Kill criteria should be written in the same document as the wedge hypothesis. If you cannot name what would make you stop, you are not running validation—you are running morale theater.
02 — Recommend Against
Recommending against is a product deliverable.
Recommending against a direction is not failure of the design function. It is the product function when evidence says the idea should not receive the next tranche of build.
Pivots that preserve the same unexamined user, the same regulatory fantasy, or the same data model are often pivots in naming only. The deliverable is a stop/pivot memo backed by evidence: what we tried, what broke, what we will not fund next.

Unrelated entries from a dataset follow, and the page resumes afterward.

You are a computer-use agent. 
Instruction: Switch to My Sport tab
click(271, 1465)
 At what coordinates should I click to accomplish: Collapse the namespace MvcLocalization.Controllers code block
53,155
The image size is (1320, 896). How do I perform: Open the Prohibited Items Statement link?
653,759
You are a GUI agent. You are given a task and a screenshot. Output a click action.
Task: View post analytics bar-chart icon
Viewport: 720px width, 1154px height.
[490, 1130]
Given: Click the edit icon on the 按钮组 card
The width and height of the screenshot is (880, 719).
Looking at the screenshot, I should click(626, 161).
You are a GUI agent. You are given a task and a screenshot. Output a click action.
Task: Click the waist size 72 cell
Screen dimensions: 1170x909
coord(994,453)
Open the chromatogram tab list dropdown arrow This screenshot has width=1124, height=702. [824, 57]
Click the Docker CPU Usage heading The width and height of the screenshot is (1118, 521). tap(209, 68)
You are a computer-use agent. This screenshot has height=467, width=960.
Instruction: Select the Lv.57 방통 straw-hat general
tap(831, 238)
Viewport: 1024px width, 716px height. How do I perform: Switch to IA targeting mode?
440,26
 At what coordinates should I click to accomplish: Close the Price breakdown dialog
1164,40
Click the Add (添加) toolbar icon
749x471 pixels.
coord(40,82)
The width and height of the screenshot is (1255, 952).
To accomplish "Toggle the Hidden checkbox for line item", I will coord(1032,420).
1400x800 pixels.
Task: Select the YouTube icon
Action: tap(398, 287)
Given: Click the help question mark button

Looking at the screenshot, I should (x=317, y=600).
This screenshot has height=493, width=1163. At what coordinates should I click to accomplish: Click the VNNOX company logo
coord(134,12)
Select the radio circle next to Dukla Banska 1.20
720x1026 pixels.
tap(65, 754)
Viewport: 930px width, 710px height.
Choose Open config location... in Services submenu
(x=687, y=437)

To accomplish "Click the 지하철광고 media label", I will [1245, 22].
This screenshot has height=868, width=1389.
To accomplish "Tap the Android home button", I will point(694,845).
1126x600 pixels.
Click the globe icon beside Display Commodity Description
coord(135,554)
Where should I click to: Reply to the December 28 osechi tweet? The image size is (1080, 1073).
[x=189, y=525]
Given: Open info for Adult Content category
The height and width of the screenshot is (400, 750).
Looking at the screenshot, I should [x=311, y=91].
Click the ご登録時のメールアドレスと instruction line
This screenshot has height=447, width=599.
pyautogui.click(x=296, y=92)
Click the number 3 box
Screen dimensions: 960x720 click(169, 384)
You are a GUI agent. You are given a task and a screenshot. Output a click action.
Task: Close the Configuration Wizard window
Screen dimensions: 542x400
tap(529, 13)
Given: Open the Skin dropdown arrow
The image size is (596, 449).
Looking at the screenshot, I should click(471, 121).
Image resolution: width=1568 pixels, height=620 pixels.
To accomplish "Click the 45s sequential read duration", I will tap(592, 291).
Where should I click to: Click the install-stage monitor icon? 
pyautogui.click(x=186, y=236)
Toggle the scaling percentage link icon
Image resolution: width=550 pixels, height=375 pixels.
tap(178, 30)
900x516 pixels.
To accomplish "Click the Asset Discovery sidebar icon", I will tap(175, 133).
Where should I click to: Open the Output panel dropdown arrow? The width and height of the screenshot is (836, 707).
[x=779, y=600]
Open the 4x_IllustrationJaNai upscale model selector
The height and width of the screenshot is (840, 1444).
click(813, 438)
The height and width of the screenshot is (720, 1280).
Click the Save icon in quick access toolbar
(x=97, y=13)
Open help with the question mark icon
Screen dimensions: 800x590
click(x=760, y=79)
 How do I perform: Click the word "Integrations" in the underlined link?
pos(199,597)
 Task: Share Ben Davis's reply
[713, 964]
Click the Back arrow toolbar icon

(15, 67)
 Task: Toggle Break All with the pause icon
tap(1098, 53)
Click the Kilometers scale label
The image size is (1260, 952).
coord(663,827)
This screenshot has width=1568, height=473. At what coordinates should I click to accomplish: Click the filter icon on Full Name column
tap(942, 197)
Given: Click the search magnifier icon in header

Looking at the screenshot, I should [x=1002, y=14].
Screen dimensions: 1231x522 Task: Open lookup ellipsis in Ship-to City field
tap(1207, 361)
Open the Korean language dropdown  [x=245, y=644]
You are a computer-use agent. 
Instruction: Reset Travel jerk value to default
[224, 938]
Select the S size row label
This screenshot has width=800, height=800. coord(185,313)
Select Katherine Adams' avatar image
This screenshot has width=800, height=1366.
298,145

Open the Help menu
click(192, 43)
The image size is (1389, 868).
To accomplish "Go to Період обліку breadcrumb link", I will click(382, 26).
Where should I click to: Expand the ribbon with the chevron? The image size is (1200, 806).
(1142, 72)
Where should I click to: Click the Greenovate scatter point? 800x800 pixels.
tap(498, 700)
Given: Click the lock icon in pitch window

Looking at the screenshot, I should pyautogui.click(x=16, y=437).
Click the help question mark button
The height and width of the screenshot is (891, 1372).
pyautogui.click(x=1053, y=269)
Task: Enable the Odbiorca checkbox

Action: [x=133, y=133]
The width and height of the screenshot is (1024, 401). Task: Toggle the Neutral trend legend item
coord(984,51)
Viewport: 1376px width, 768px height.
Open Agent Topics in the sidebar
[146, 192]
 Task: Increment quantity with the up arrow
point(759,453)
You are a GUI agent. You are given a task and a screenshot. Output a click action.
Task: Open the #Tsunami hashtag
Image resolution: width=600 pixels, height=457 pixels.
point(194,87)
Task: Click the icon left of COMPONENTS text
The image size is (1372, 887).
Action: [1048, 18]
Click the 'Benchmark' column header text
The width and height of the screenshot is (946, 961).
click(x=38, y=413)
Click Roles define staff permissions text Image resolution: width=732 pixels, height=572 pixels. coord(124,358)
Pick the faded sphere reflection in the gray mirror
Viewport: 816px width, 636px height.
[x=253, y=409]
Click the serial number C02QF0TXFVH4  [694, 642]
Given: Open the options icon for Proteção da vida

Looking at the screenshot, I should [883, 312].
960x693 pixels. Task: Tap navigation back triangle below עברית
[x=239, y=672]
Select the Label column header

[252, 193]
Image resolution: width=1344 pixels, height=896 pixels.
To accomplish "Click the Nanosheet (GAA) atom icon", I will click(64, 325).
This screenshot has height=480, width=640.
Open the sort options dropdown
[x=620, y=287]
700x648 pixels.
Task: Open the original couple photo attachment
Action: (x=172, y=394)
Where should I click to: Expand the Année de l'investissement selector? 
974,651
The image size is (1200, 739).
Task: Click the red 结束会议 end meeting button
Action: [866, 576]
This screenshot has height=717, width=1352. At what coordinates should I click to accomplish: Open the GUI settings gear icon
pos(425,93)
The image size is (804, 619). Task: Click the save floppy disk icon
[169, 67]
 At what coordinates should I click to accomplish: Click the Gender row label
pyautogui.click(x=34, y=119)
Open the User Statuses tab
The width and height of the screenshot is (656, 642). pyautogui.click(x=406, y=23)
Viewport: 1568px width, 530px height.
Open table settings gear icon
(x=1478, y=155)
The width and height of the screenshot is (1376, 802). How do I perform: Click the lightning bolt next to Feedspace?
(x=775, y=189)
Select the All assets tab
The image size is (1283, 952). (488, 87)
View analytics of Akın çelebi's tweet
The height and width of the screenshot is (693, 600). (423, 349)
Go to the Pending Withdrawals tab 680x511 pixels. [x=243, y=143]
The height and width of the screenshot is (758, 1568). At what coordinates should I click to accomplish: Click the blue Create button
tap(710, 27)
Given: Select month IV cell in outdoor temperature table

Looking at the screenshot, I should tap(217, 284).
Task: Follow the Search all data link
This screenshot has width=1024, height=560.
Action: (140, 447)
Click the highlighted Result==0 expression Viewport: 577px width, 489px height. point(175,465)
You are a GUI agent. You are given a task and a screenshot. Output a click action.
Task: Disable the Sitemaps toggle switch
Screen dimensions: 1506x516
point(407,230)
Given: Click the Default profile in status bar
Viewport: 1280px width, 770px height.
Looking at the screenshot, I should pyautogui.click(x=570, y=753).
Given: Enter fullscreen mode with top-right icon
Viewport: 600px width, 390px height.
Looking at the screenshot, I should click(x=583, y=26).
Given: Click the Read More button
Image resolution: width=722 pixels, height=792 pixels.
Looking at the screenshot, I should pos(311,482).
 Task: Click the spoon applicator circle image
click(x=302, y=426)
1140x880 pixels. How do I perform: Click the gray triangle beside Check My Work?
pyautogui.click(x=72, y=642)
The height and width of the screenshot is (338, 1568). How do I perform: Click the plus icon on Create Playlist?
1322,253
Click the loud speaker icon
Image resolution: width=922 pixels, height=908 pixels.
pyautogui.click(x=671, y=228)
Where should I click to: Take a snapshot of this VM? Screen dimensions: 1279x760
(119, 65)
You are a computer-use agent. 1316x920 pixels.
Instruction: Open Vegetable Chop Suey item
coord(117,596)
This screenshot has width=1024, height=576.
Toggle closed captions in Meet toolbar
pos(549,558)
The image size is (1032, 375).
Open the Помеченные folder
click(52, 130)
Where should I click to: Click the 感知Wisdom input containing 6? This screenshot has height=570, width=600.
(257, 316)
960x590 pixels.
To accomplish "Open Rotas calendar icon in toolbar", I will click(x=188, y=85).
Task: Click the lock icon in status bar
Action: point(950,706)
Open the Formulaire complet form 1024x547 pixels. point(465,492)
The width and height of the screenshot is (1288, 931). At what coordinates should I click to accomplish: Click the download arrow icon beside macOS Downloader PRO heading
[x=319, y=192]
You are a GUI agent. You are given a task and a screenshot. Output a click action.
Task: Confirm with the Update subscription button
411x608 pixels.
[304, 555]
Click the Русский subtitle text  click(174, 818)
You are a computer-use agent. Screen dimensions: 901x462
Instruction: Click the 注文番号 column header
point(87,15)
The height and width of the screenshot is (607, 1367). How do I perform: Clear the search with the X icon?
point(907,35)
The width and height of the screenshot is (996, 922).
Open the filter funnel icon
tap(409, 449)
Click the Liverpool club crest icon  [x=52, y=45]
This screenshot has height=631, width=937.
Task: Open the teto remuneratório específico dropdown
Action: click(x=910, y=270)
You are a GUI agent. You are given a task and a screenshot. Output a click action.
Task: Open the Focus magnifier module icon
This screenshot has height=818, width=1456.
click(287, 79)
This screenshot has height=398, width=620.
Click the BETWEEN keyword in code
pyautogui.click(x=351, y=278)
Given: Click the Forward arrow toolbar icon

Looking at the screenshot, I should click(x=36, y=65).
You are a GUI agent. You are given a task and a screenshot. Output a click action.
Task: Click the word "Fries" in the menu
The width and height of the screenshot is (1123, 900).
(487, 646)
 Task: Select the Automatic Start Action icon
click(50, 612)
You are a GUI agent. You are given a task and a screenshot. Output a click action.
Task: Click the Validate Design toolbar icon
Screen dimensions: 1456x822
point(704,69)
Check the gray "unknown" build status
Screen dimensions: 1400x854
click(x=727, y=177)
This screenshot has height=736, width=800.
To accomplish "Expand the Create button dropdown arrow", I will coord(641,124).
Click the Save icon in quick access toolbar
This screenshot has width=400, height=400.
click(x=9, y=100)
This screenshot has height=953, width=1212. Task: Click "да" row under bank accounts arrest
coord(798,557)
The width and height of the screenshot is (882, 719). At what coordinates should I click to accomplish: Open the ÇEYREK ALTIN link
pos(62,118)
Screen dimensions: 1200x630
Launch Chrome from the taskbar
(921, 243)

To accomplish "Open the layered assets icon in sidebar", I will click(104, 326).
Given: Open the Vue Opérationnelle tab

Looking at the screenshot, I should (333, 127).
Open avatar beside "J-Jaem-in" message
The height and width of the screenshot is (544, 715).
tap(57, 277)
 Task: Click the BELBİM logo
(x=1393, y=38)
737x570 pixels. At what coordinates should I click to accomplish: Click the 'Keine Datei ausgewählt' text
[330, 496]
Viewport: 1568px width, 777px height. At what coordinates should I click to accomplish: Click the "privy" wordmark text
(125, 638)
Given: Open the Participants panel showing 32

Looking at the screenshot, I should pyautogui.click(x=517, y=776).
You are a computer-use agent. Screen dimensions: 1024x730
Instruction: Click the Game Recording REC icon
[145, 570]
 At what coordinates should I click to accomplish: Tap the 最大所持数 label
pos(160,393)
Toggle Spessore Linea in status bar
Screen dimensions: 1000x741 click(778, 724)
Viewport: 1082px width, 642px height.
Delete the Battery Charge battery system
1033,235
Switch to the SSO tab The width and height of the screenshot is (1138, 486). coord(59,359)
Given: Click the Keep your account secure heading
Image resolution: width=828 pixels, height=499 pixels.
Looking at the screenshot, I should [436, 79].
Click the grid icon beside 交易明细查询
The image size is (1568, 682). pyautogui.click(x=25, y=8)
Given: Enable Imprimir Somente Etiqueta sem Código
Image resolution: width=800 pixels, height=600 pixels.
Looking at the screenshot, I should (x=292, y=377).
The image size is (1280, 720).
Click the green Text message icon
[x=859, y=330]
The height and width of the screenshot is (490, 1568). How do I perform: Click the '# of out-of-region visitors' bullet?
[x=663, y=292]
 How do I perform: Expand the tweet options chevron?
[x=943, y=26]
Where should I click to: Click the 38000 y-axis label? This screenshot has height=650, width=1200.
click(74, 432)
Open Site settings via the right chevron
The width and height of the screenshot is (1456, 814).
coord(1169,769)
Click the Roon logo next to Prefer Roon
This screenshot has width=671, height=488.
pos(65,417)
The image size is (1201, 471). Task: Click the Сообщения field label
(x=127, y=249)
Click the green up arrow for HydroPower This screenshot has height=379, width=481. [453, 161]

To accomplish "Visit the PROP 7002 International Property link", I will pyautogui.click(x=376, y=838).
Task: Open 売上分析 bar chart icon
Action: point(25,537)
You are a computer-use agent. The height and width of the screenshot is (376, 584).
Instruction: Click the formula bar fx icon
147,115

Incubation portfolios multiply this risk because parallel bets compete for narrative airtime. The discipline is per-bet falsification, not portfolio-average storytelling.
03 — Kill in Sprint
Evidence that should end a wedge belongs in the sprint.
Kill criteria are not a post-mortem template. They are inputs to the next cycle: what signal would we need to see to continue, and what signal already means stop. Without that, iteration becomes motion—tweaks that feel productive while the core bet stays unexamined.
Pair this with honest MVPs: behavior that can fail in public, not slides that cannot. The team that can kill quickly preserves trust with partners and with itself. The team that pivots forever trains everyone to distrust the roadmap.
On agentic civic work, stage gates only matter when falsifiers are named up front—wrong wedge, wrong channel, wrong regulatory path. Run the loop to break the thesis, not to decorate it.
The test: did this sprint produce a stop signal, a revised kill criterion, or another decoration slide? If only the last, you bought morale theater, not validation.